Between its PAC and its employees, Stanford Financial Group has given $2.4 million to federal candidates (including both candidate committees and leadership PACs), parties and committees since 2000, with 65 percent of that going to Democrats. Stanford and his wife, Susan, have given $931,100 out of their own pockets, with 78 percent going to Democrats …

The company gave the most during the 2002 election cycle, when Congress was debating the Financial Services Antifraud Network Act, a bill that would have created a computer network linking the databases of state and federal banking, securities and insurance regulators to curb financial fraud.
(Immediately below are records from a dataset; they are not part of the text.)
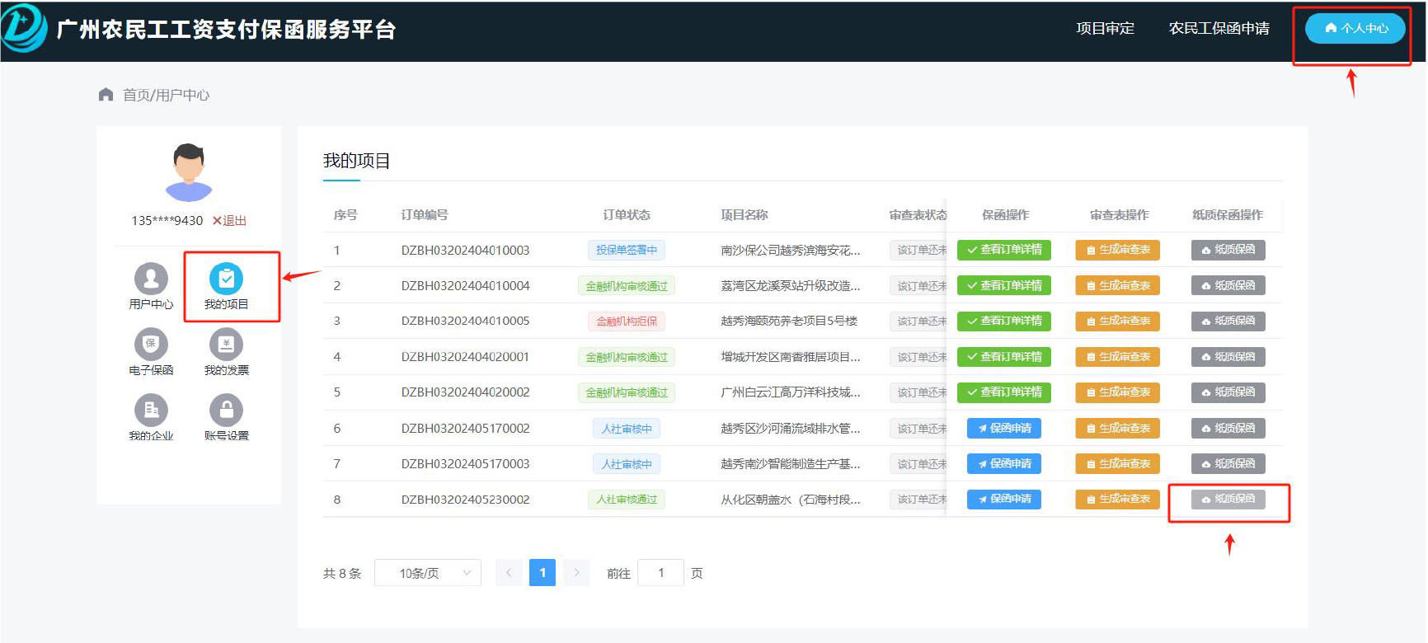Click the user avatar picture
The image size is (1428, 643).
point(189,172)
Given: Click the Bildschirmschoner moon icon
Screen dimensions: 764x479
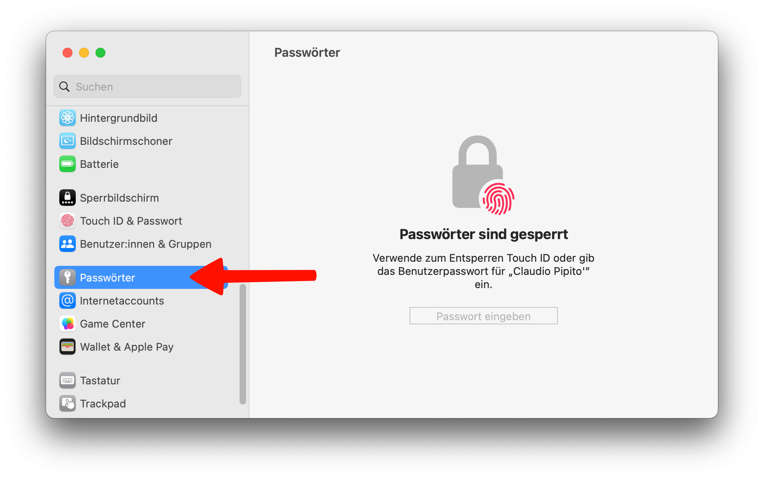Looking at the screenshot, I should 67,141.
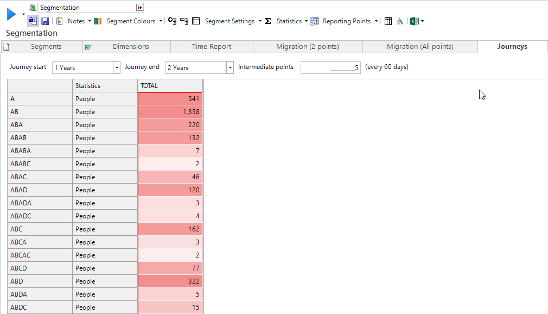
Task: Click the remove segment minus icon
Action: 184,21
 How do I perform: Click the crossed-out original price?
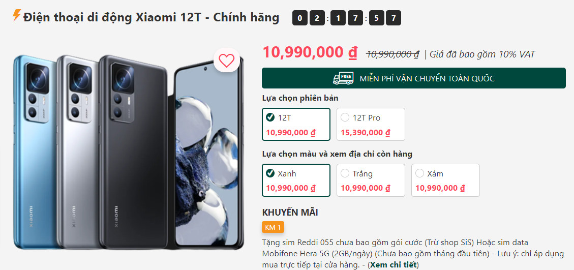pyautogui.click(x=393, y=54)
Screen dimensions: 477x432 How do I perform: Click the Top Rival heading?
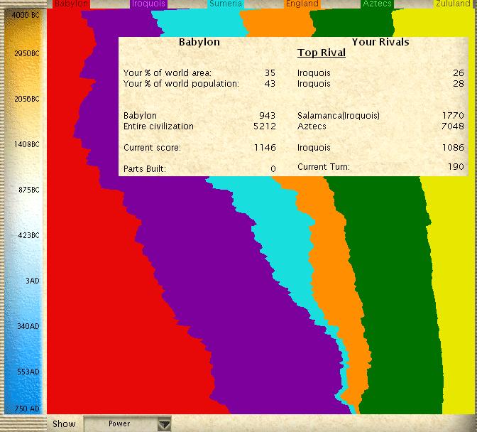pyautogui.click(x=322, y=53)
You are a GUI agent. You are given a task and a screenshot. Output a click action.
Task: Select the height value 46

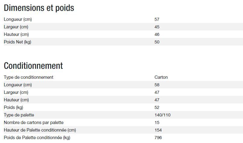tap(157, 34)
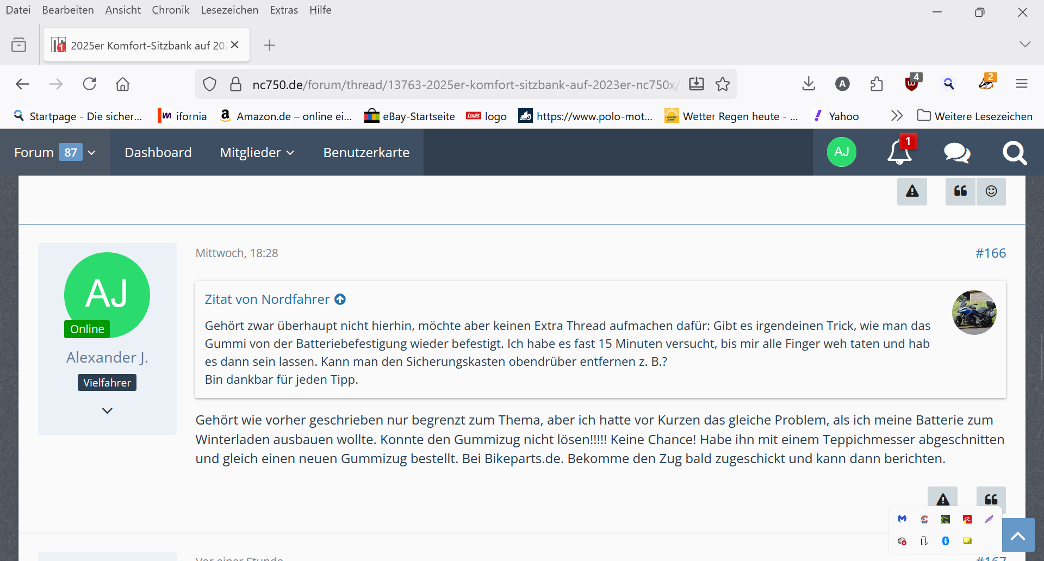Expand Alexander J. user details chevron

tap(107, 410)
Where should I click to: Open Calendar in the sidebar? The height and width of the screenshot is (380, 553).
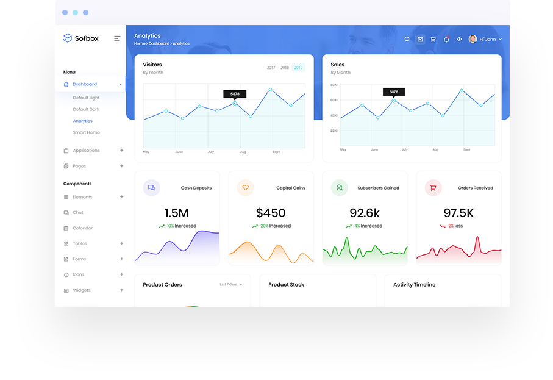[x=82, y=228]
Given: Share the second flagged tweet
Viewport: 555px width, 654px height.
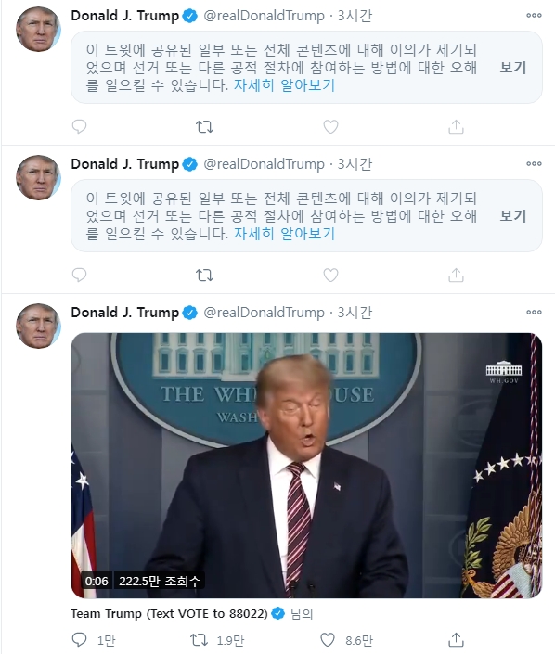Looking at the screenshot, I should pyautogui.click(x=456, y=275).
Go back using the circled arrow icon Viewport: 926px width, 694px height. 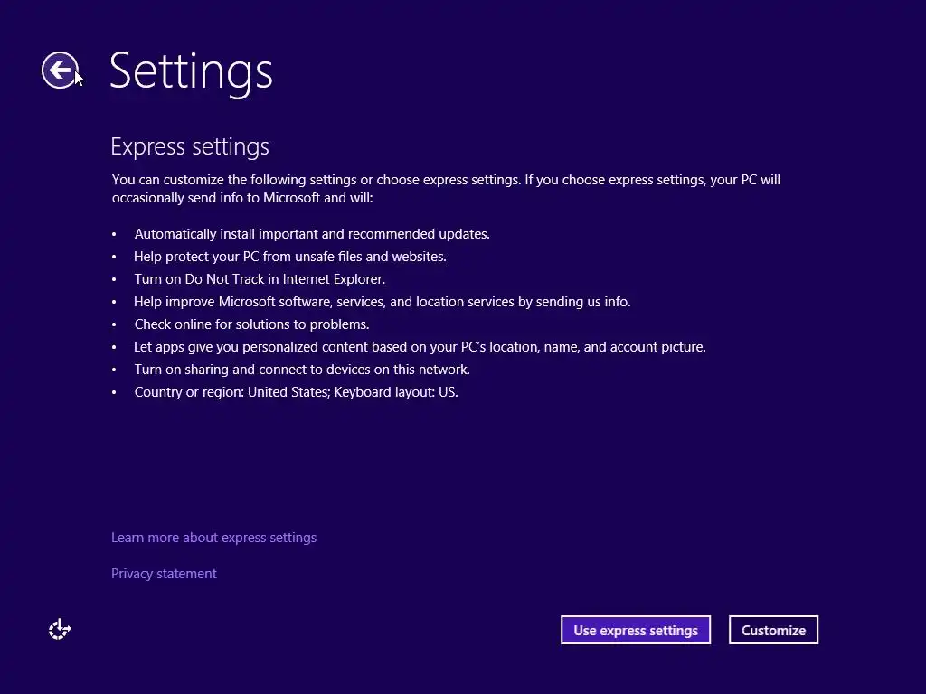pos(60,70)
Lobbying reports indicate that Stanford Financial Group lobbied on the bill, which the House passed but the Senate did not.

On February 13, Murray Waas of Reuters reported, “The court-appointed receiver charged with returning money to Stanford investors obtained a federal court order last June against five Democratic and Republican campaigns. But they haven’t returned the money. The Democratic Senatorial Campaign Committee received $950,500; the National Republican Congressional Committee (NRCC), $238,500; the Democratic Congressional Campaign Committee, $200,000; the Republican National Committee $128,500, and the National Republican Senatorial Committee (NRSC) $83,345.”
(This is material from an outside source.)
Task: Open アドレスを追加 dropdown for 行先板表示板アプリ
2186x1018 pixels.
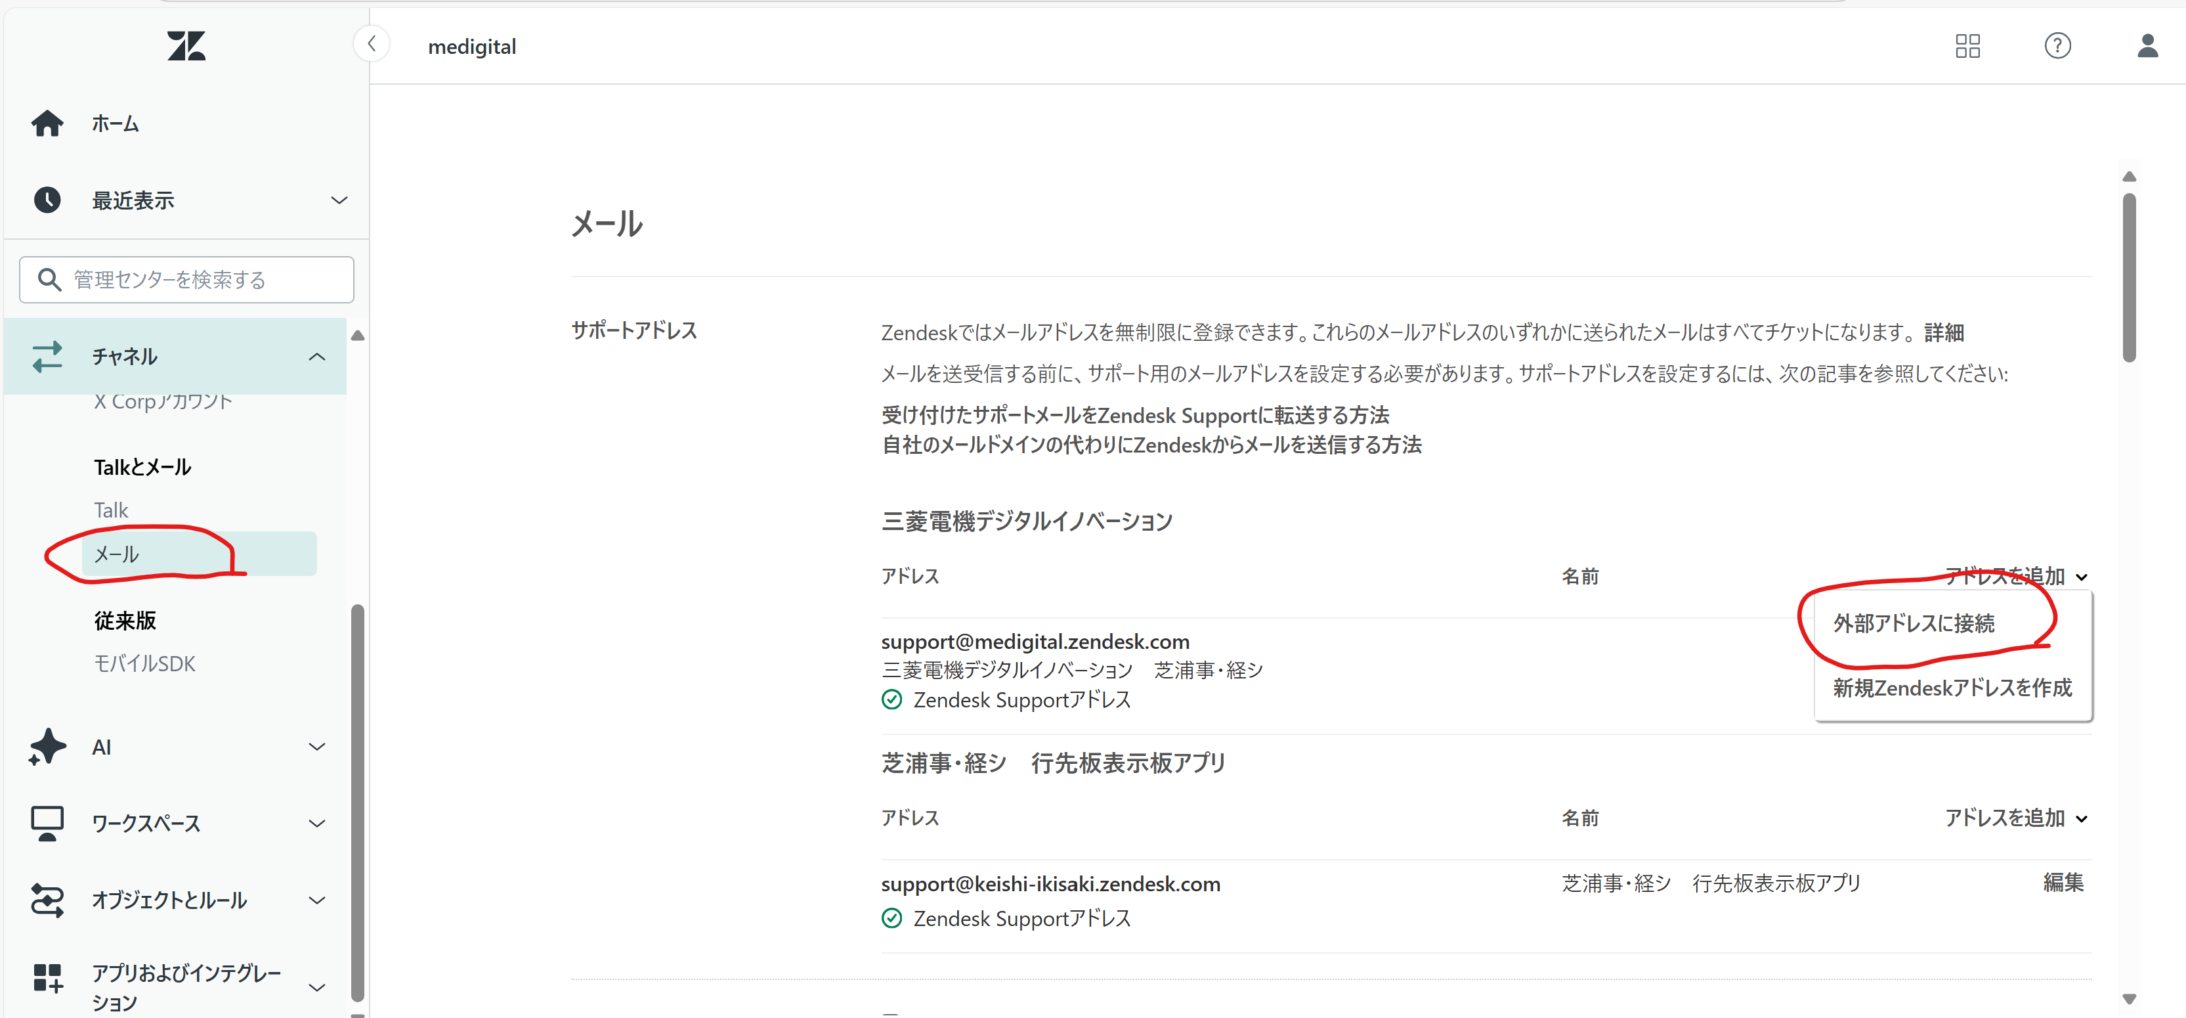Action: (x=2015, y=818)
House Speaker Boehner, Senate Majority Leader Reid, Senator McCain and some others already have returned their contributions, but Waas writes, “the roughly $154,000 recovered from elected officials is a fraction of the $1.8 million missing.” Others, including President Obama, turned money over to charity — $4,600 in Obama’s case, received directly from Allen Stanford in 2008. Nonetheless, the receivership has asked the Obama campaign to turn the same amount back to investors, and Waas adds, “The total may be as high [as] $31,000 when Stanford’s contributions to Obama’s other campaign committees are included, along with money from senior Stanford executives, and the Stanford Financial Group’s now-defunct PAC, according to campaign finance records and an analysis by the Center for Responsive Politics.”

Kevin Sadler, lead counsel for the receivership, told Reuters, “The money was never theirs to begin with,” and that taking Stanford’s campaign contributions was akin to someone being given cash by “a guy who goes into a Seven Eleven and robs the store.”

The national campaign committees are appealing to a higher court a federal judge’s order to return Stanford’s donations.

We spoke with Kevin Sadler, who said that in the meantime, a federal district judge has just ordered the committees to pay the receivership $370,000 in legal fees, with another $120,000 in fees to come if their appeal is unsuccessful, and yet another $275,000 if the committees take the case to the Supreme Court and lose.

“In light of this,” Sadler told us, “and the Stanford guilty verdict, it is a puzzling act of bi-partisanship that all the political committee defendants persist in their fight against the receiver.”